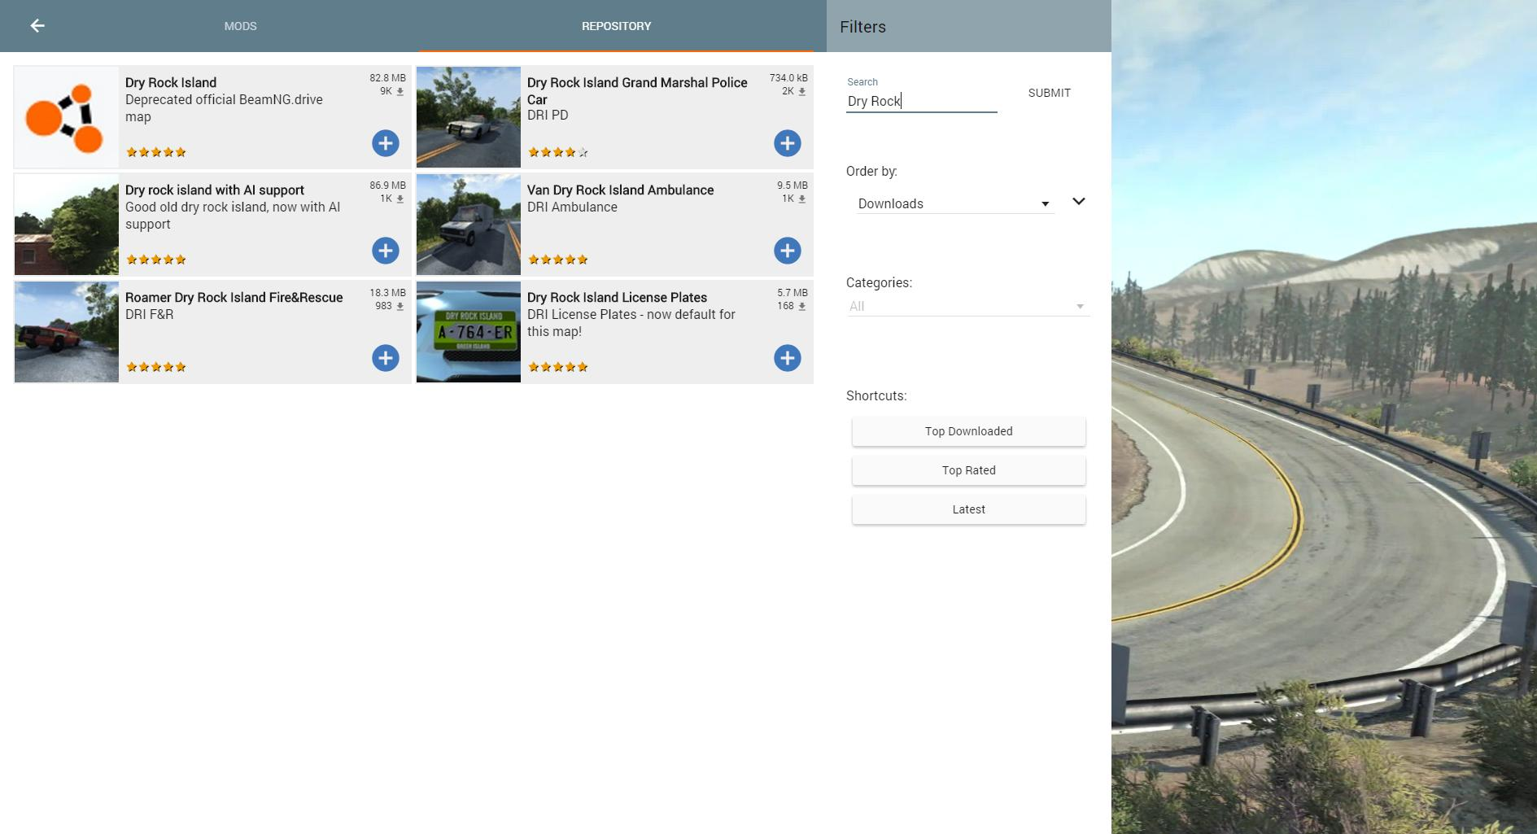This screenshot has height=834, width=1537.
Task: Add the Dry Rock Island map mod
Action: coord(385,143)
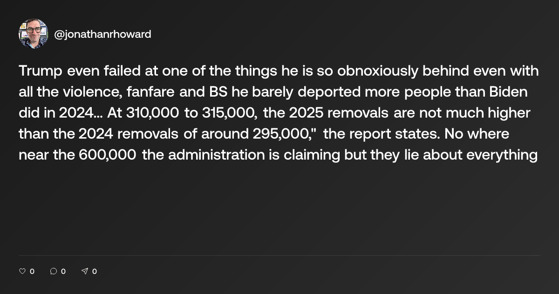This screenshot has width=559, height=294.
Task: Click the paper plane share icon
Action: [x=85, y=271]
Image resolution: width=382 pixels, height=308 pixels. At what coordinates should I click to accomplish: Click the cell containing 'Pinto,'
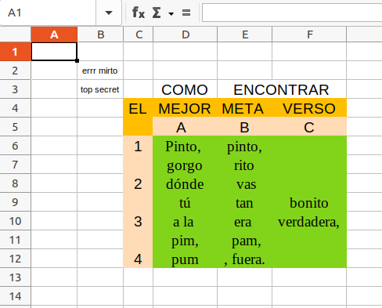(x=185, y=146)
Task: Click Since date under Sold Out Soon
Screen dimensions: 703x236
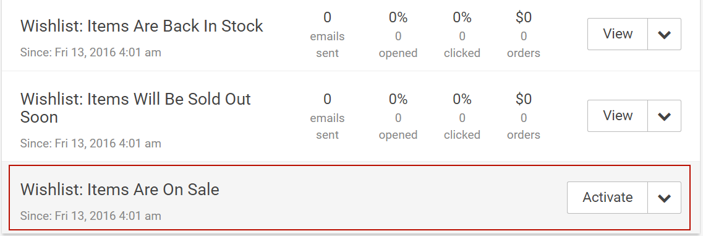Action: (x=90, y=144)
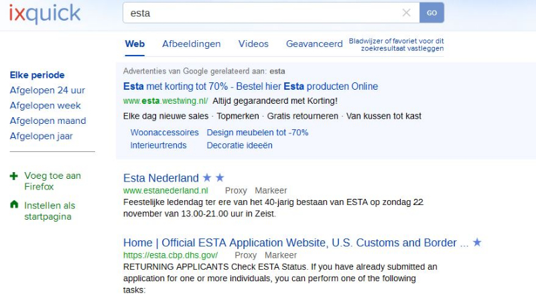This screenshot has width=536, height=302.
Task: Click the green plus icon for Firefox
Action: (x=14, y=176)
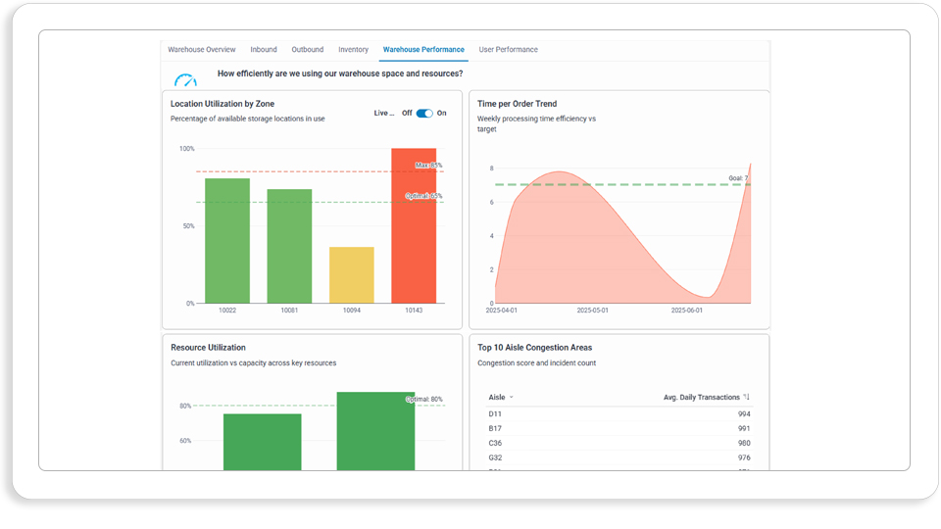Click the Aisle column header
Image resolution: width=941 pixels, height=529 pixels.
click(x=497, y=397)
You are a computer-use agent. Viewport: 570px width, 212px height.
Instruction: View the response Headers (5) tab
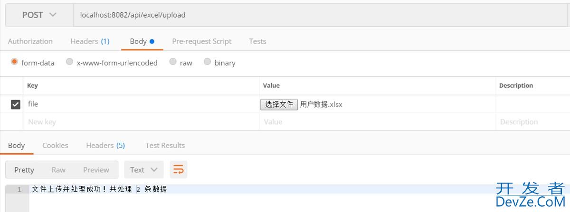[105, 146]
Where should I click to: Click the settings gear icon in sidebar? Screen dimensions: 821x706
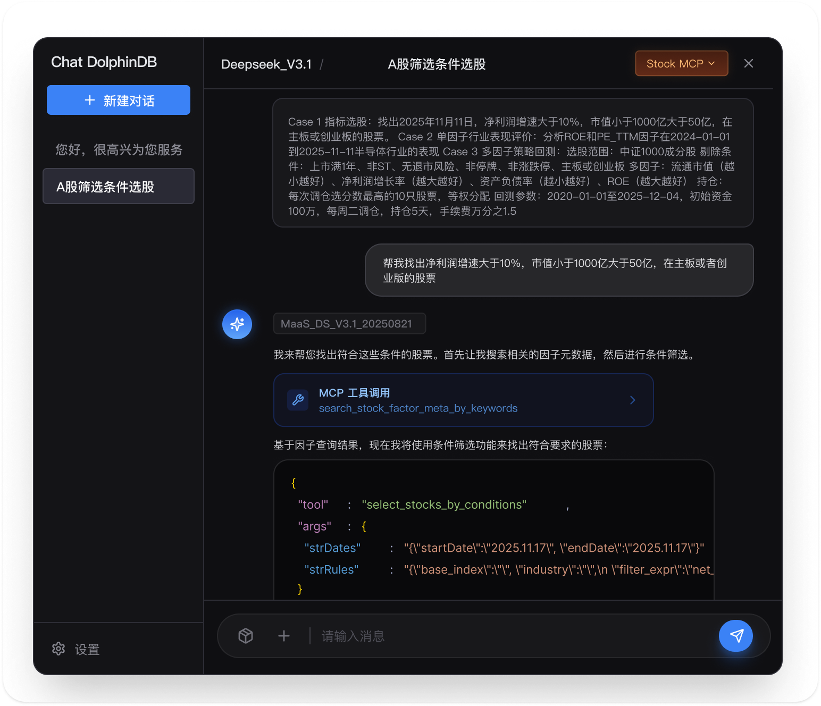pyautogui.click(x=58, y=649)
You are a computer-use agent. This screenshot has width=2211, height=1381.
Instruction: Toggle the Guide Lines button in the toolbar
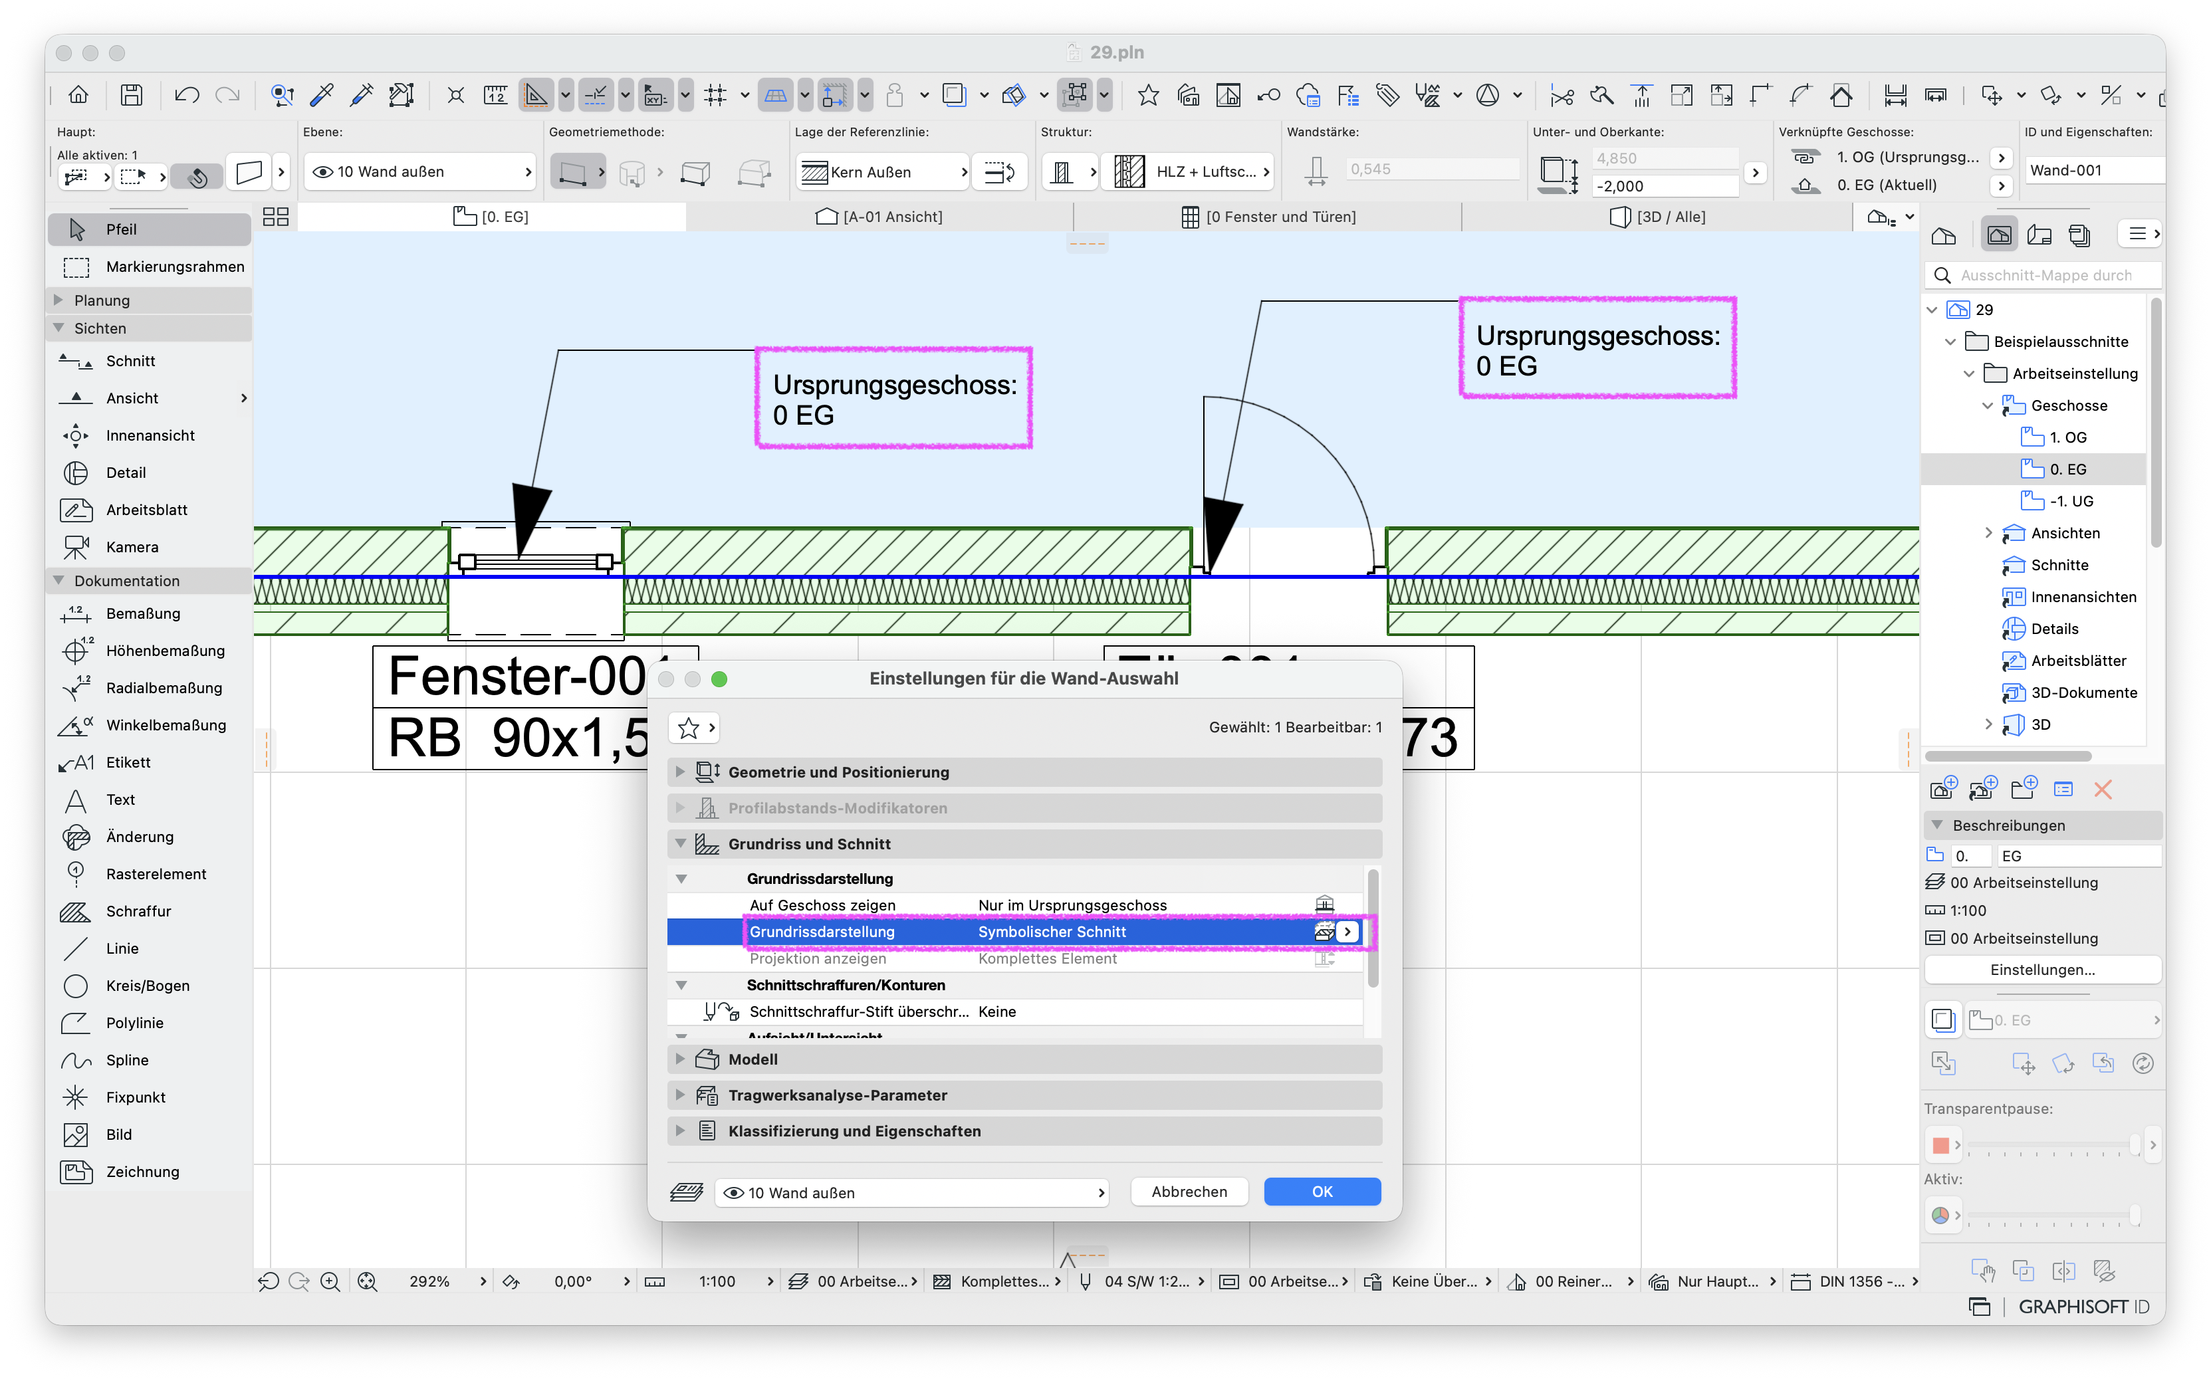click(x=535, y=95)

> [WORK REQUEST] Count the lines in the records that include the word "agent". Report the total alone.

> [RESPONSE TO THE TASK] 2